> _Your goal_
Write down exactly what lies from the line containing "This screenshot has" to the end of the records, inclusive, and omit the pictures.

Saved entries:
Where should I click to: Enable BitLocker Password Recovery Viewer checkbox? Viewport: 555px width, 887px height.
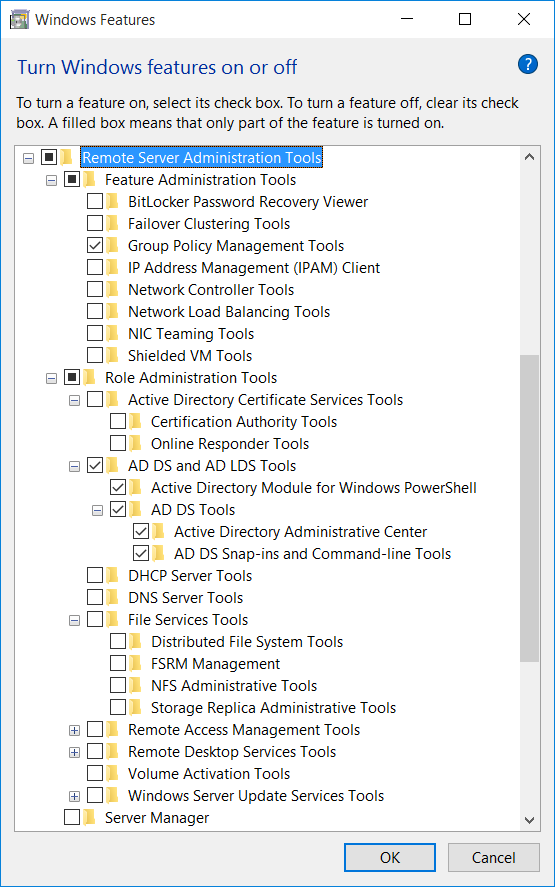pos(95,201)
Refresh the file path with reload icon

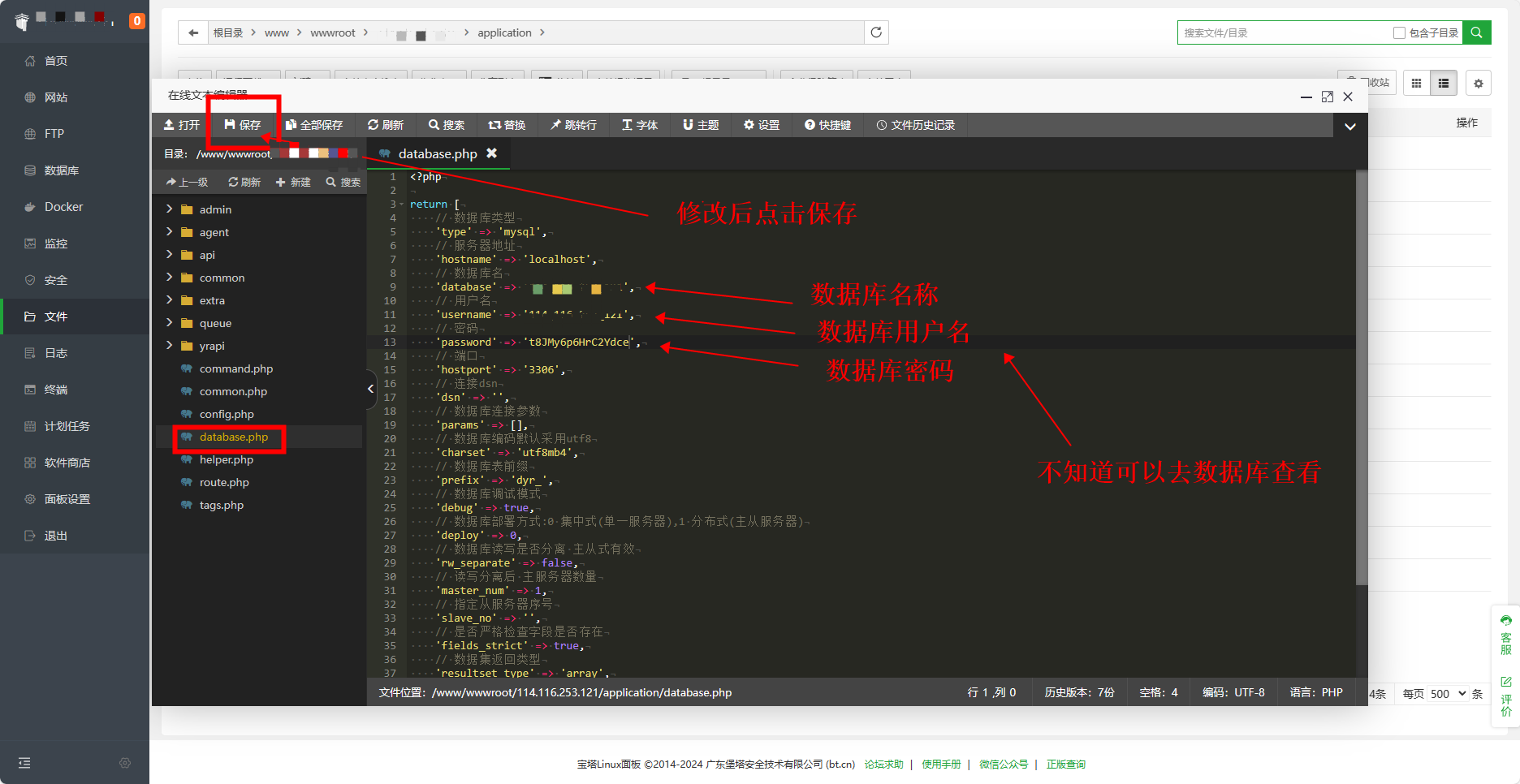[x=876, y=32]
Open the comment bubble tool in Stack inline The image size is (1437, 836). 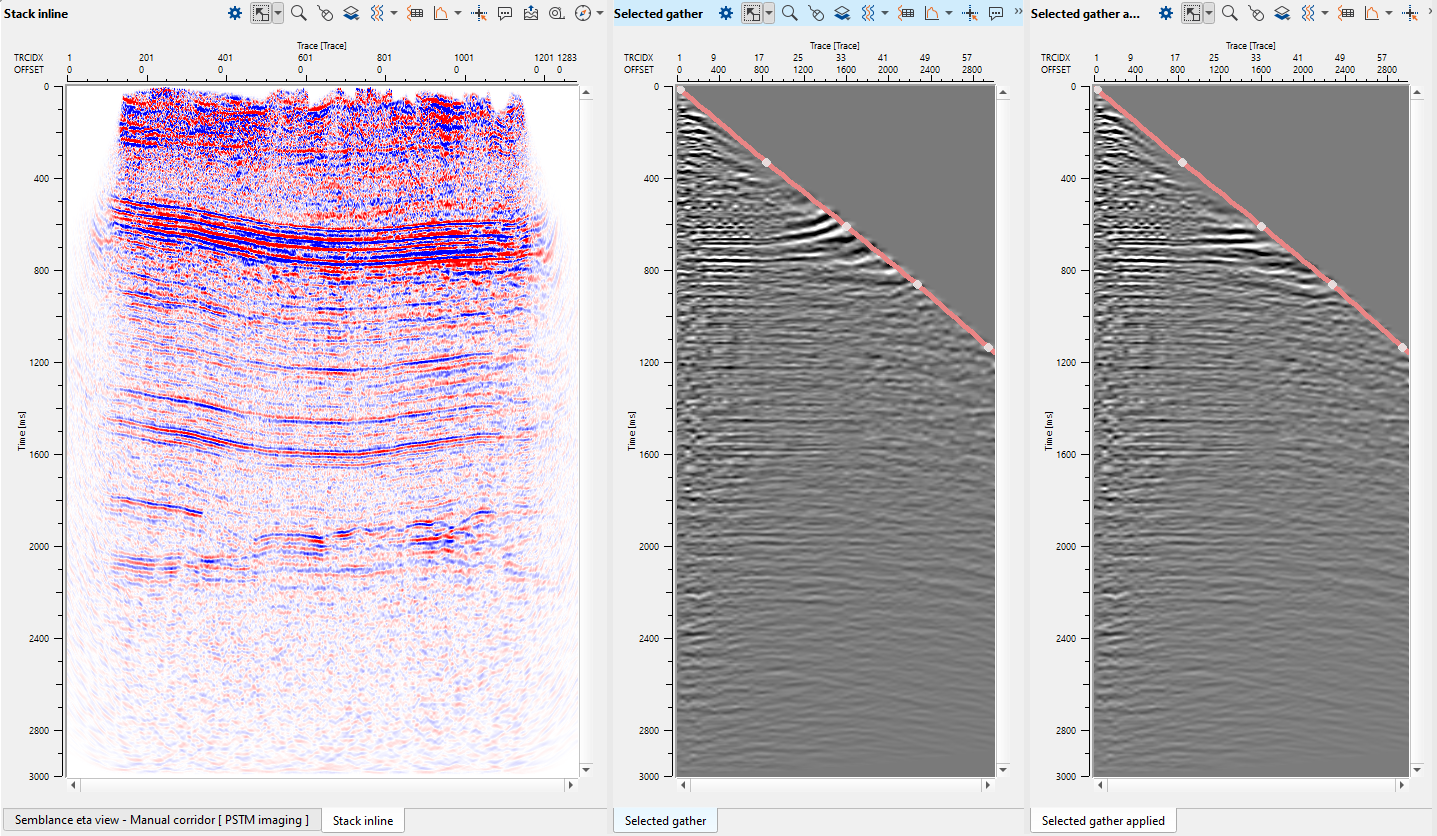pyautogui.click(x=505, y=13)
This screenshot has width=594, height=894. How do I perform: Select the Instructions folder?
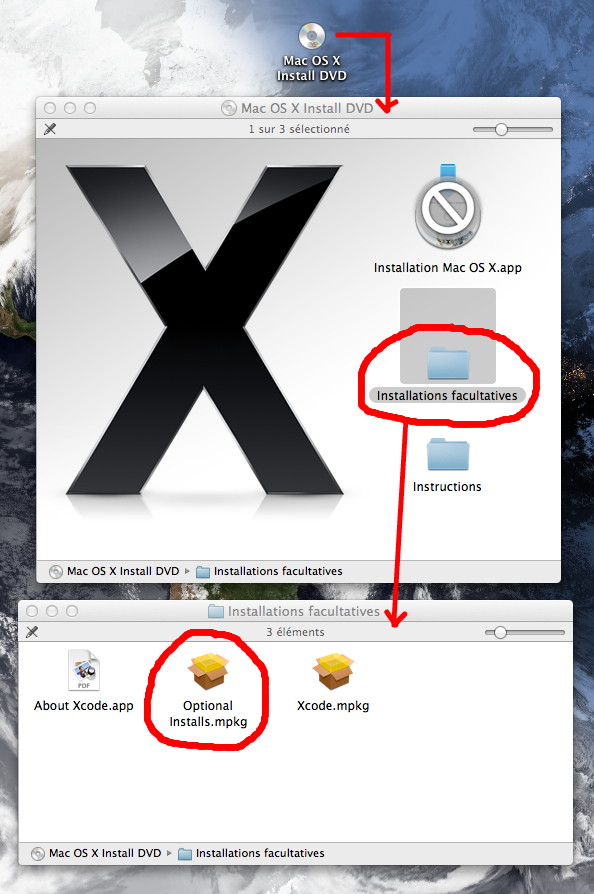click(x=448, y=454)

> _Expected answer_
This screenshot has width=594, height=894. How do I perform: Select the Instructions folder?
click(x=448, y=454)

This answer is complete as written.